One of the biggest gaps pertains to forward-leaning legal advice. The closest any rule gets to covering the problem is 2.1, and it’s still off by a wide mark. The rule provides:
In representing a client, a lawyer shall exercise independent professional judgment and render candid advice.
Maybe you could also shoehorn excessively aggressive legal advice into Rule 4.1(a):
In the course of representing a client a lawyer shall not knowingly make a false statement of material fact or law to a third person . . ..
Except that the “third person” language is most naturally read in contrast with the introductory language of “[i]n the course of representing a client,” so it’s a bit awkward to use that rule to cover creative and aggressive legal advice.
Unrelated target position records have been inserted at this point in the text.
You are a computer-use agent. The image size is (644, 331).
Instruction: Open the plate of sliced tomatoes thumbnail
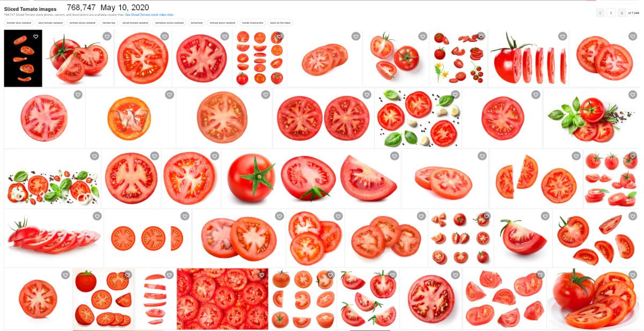click(x=593, y=299)
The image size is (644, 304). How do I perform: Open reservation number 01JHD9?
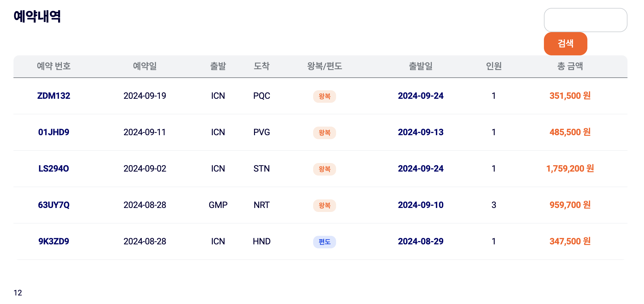tap(54, 132)
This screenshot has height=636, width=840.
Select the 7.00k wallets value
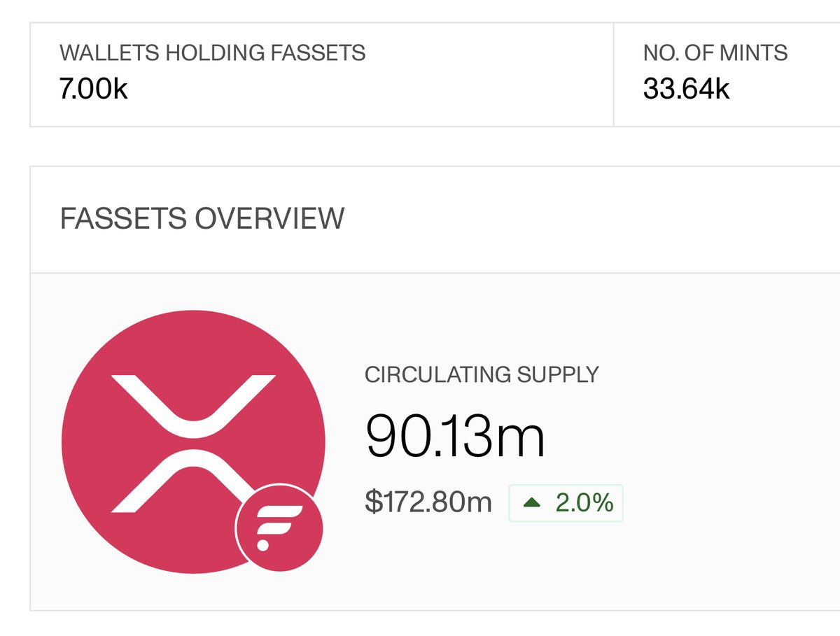(93, 89)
Anyway, it would be very difficult to establish that a lawyer knowingly made a false statement of law, because the lawyer would argue some basis for believing the position was sufficient well supported to be, if not true, then at least not-false.
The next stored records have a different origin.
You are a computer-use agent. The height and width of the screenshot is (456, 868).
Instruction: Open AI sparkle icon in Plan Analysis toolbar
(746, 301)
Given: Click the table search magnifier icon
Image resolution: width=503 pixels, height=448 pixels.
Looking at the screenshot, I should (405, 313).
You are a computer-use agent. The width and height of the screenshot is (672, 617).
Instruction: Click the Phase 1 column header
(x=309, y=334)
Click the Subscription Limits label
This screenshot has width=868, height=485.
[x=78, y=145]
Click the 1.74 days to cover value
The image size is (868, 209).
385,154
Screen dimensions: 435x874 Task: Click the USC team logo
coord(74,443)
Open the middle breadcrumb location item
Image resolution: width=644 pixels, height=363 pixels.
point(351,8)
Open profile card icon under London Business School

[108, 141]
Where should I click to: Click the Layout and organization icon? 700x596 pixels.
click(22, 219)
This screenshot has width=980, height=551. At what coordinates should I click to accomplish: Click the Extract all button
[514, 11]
I suggested above that the letter can be viewed as a threat. Rule 4.4(a) prohibits threats. It says a lawyer “shall not use means that no substantial purpose other than to embarrass, delay, or burden a third person . . ..” That “no substantial purpose” language is a problem. The letter does have a substantial purpose, which is to advance the administration’s extremely aggressive policies of stomping out any vestige of anything that might be considered “woke.” Surely that’s not what the rule means, though. Comment [1] doesn’t put much meat on the bones of the rule; it only says that responsibility to a client does not mean a lawyer may disregard the rights of third persons. It then gives as examples using illegal methods of obtaining evidence and unwarranted intrusion into privileged relationships.
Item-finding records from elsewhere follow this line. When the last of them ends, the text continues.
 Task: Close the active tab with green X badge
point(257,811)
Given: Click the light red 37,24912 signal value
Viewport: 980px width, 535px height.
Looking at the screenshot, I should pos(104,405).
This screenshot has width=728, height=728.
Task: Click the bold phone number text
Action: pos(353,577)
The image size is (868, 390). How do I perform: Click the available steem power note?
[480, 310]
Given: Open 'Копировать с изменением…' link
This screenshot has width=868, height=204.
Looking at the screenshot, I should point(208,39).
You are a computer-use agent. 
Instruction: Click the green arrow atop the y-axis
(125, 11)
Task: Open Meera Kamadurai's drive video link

I’ll conclude by reiterating that many of the most interesting legal ethics issues don’t come down to application of the rules of professional conduct. Relatedly, those who are appalled at the conduct of lawyers in this administration should not expect these lawyers to face a significant risk of discipline in their admitting jurisdictions. Constraints on this sort of behavior are going to have to come from elsewhere. A bunch of Justice Department lawyers, including most recently the head of the Criminal Division, have resigned rather than carry out instructions from political officials. I’m pretty sure they were not thinking about the possibility of a professional grievance in state court when they made these decisions. What they were thinking about – that’s the part of legal ethics that I’m most interested in.